**Description of the task:** Lines below starting with the line with "Let’s Work Together! (374, 1202)" and going on through the line with "young adults (321, 991)" must be output exactly; the rest of the records must be left out.

Records from a data source:
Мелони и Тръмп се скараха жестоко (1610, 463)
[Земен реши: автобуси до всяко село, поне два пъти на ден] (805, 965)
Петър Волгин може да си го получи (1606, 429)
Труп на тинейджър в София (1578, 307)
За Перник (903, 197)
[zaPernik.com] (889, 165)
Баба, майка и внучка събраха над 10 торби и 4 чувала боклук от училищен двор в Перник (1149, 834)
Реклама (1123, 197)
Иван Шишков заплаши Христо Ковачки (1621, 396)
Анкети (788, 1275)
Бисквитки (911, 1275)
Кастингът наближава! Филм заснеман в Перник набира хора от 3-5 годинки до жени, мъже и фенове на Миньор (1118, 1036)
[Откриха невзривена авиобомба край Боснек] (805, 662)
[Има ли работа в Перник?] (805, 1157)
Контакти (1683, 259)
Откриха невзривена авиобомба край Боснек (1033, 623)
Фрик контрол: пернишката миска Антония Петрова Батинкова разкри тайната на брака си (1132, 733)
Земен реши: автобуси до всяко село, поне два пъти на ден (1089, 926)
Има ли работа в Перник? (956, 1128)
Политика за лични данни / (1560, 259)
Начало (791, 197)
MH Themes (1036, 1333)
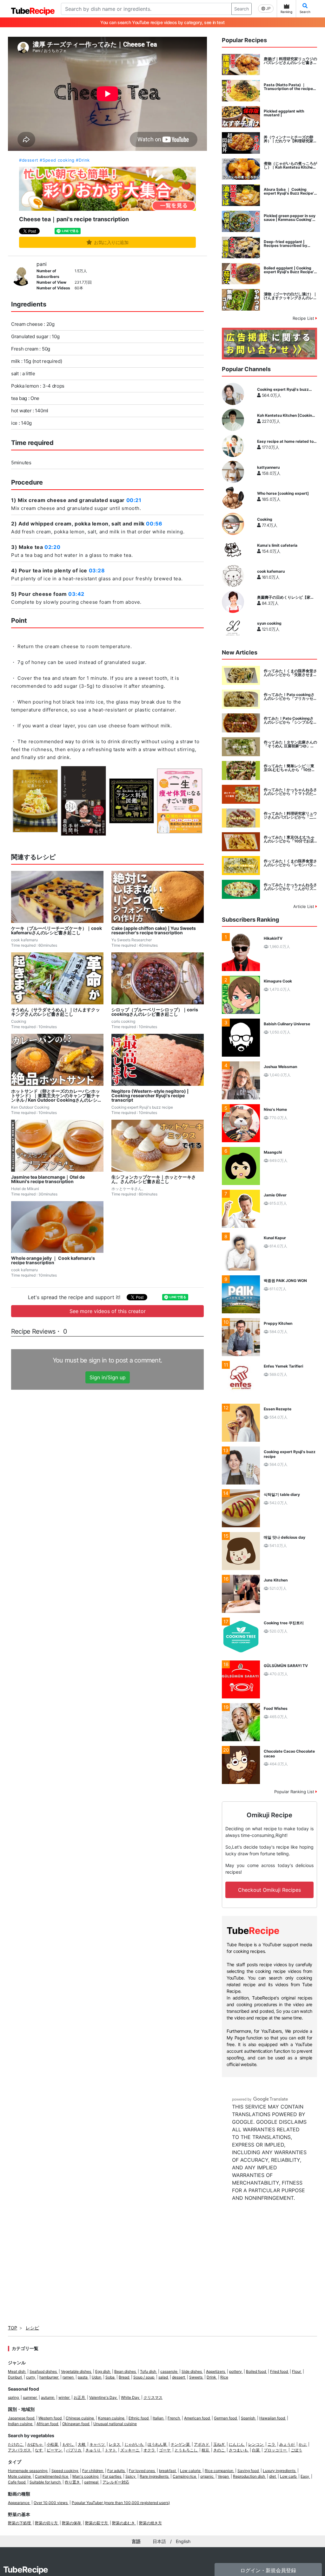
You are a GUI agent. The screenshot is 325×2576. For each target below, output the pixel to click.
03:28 (97, 570)
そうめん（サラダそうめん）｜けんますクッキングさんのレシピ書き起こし (55, 1012)
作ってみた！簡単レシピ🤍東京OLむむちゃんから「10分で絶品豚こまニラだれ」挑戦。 (289, 768)
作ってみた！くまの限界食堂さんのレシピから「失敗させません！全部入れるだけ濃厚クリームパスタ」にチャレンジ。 (290, 673)
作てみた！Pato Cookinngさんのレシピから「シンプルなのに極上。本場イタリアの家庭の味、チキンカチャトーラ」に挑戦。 (290, 720)
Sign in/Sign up (108, 1377)
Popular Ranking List (294, 1791)
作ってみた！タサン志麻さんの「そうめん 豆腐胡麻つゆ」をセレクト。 (290, 744)
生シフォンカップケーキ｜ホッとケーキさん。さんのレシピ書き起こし (153, 1179)
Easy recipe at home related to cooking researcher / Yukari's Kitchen (285, 441)
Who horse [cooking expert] (283, 493)
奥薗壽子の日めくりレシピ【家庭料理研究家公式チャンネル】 (285, 597)
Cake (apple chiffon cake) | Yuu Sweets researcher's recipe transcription (153, 930)
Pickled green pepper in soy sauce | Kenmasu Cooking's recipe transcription (289, 218)
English (183, 2541)
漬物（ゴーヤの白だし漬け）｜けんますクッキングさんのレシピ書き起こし (290, 296)
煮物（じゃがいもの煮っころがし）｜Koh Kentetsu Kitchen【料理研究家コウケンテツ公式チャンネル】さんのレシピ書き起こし (290, 165)
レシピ (32, 2327)
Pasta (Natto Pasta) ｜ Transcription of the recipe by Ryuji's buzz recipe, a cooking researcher (288, 87)
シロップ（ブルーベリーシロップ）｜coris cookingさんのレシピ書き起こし (154, 1012)
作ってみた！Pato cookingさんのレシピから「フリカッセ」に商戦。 (290, 696)
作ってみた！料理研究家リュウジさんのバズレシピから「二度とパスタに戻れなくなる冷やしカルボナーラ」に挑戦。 (290, 815)
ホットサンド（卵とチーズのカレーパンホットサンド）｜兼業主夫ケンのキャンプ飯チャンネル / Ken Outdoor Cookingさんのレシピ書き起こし (56, 1095)
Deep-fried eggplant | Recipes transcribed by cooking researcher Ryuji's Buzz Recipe (288, 244)
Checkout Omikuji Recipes (269, 1890)
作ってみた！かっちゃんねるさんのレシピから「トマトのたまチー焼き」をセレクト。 (290, 791)
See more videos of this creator (108, 1311)
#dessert (28, 160)
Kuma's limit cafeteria (277, 545)
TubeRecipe (25, 2569)
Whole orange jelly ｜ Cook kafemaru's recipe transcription (53, 1260)
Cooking (264, 519)
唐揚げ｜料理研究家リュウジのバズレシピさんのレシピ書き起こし (290, 61)
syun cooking (269, 623)
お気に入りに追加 (111, 242)
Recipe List (304, 318)
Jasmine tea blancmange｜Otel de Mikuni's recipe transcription (48, 1179)
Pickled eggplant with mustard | (284, 113)
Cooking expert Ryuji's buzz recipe (283, 389)
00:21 (134, 500)
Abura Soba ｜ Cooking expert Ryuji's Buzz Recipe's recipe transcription (290, 191)
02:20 (52, 547)
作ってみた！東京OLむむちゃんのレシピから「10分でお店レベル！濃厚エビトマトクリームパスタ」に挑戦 (290, 839)
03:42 (76, 594)
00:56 (154, 523)
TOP (12, 2327)
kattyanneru (268, 467)
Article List (304, 906)
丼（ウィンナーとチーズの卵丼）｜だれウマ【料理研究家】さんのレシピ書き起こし (290, 139)
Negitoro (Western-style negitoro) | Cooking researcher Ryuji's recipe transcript (150, 1095)
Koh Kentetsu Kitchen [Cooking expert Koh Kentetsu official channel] (286, 415)
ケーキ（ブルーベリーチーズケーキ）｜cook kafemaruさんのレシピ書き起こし (56, 930)
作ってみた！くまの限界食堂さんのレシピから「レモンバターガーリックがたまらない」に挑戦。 (290, 863)
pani (41, 264)
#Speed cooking (57, 160)
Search (241, 8)
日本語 (159, 2541)
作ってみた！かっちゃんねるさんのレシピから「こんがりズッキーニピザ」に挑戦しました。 (290, 887)
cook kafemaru (271, 571)
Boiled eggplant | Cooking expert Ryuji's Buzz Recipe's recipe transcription (290, 270)
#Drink (83, 160)
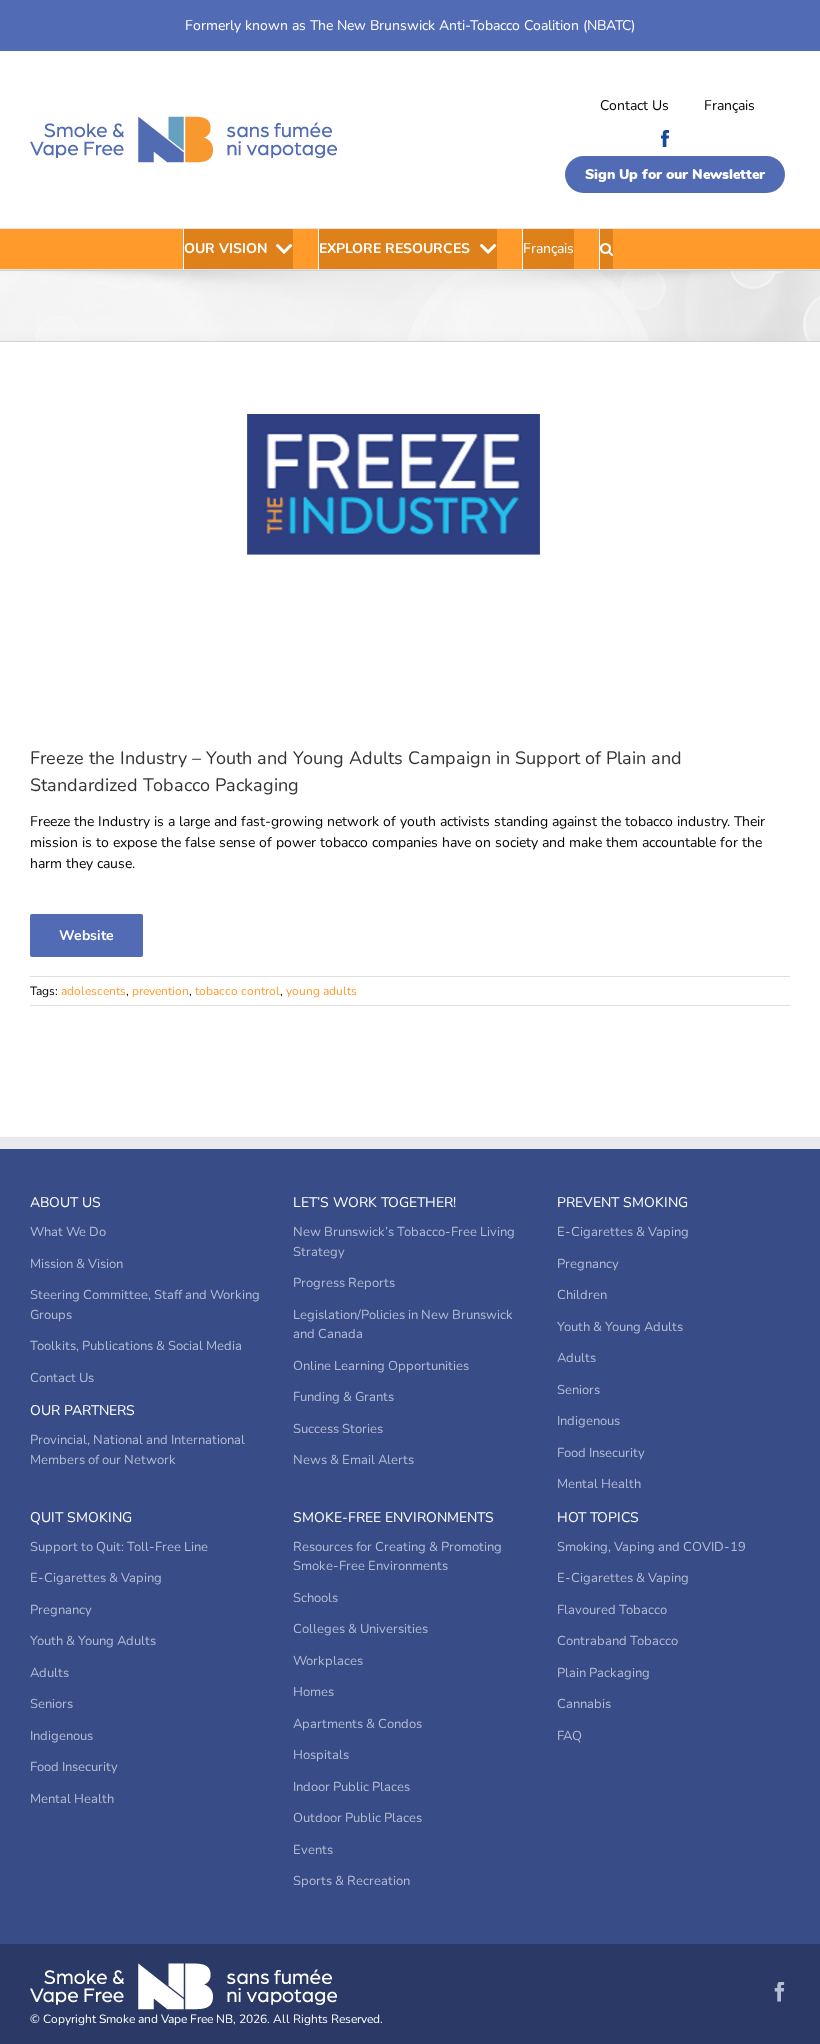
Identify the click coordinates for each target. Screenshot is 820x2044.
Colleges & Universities (360, 1629)
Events (313, 1850)
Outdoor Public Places (357, 1818)
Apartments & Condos (357, 1724)
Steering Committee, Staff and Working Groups (145, 1305)
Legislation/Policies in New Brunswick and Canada (403, 1325)
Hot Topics (598, 1517)
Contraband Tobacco (617, 1641)
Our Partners (82, 1410)
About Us (65, 1202)
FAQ (569, 1736)
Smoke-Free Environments (393, 1517)
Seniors (578, 1390)
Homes (313, 1692)
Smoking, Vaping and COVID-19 (651, 1547)
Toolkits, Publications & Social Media (136, 1346)
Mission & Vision (76, 1264)
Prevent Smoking (622, 1202)
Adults (576, 1358)
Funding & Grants (343, 1397)
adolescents (93, 991)
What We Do (68, 1232)
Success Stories (338, 1429)
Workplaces (328, 1661)
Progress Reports (344, 1283)
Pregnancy (588, 1264)
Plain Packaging (603, 1673)
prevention (160, 991)
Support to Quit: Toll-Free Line (119, 1547)
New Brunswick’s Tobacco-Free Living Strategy (404, 1242)
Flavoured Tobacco (612, 1610)
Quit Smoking (81, 1517)
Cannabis (584, 1704)
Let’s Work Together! (374, 1202)
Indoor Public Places (351, 1787)
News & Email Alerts (353, 1460)
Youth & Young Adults (620, 1327)
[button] (606, 249)
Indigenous (588, 1421)
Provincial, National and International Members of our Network (137, 1450)
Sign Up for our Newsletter (675, 174)
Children (582, 1295)
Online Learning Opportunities (381, 1366)
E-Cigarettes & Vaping (623, 1232)
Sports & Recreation (351, 1881)
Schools (315, 1598)
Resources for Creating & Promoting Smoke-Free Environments (397, 1557)
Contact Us (634, 105)
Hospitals (321, 1755)
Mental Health (599, 1484)
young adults (321, 991)
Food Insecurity (601, 1453)
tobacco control (237, 991)
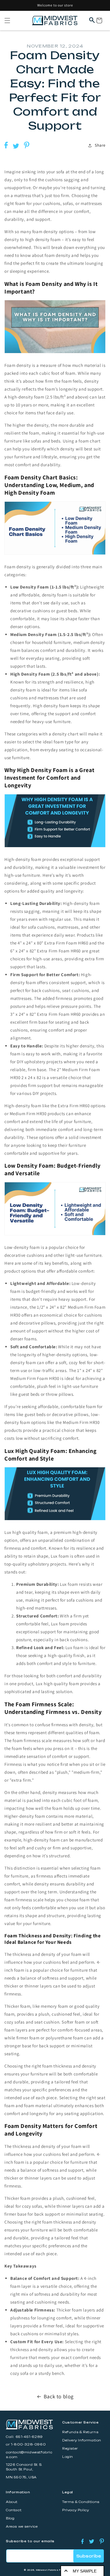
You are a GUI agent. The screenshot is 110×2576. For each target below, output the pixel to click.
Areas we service (22, 2526)
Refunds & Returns (80, 2432)
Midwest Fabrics (47, 2570)
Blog (10, 2518)
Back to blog (59, 2396)
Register (70, 2448)
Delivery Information (81, 2440)
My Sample (85, 2571)
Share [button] (100, 145)
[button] (7, 20)
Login (67, 2457)
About (12, 2502)
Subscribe (88, 2556)
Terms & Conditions (80, 2502)
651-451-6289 (29, 2437)
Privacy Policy (75, 2510)
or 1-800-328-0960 (26, 2444)
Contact (13, 2510)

**Written answer:**
Let’s Work Together! (374, 1202)
Indoor Public Places (351, 1787)
News & Email Alerts (353, 1460)
Youth & Young Adults (620, 1327)
[button] (606, 249)
Indigenous (588, 1421)
Provincial, National and International Members of our Network (137, 1450)
Sign Up for our Newsletter (675, 174)
Children (582, 1295)
Online Learning Opportunities (381, 1366)
E-Cigarettes & Vaping (623, 1232)
Sports & Recreation (351, 1881)
Schools (315, 1598)
Resources for Creating & Promoting Smoke-Free Environments (397, 1557)
Contact Us (634, 105)
Hospitals (321, 1755)
Mental Health (599, 1484)
young adults (321, 991)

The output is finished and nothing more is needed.